The task => For the entries below, print exactly the lines between the line holding "The image size is (671, 555)." and the line holding "Where should I", inclusive, and nothing else.
Available data: Begin
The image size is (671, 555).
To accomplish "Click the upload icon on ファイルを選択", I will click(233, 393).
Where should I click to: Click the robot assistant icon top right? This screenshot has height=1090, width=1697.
Available data: End
Available data: Begin
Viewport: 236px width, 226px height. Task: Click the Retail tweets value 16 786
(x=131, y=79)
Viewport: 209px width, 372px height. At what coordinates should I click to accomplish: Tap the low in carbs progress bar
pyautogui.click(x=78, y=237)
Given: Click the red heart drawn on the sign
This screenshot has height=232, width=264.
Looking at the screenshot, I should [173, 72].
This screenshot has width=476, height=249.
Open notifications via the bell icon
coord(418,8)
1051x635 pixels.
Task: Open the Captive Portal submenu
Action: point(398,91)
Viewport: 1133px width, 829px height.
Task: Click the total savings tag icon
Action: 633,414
Available data: End
Reply =>
The image size is (671, 555).
To accomplish "Click the upload icon on ファイルを選択", I will click(233, 393).
Where should I click to: Click the robot assistant icon top right? This screenshot has height=1090, width=1697.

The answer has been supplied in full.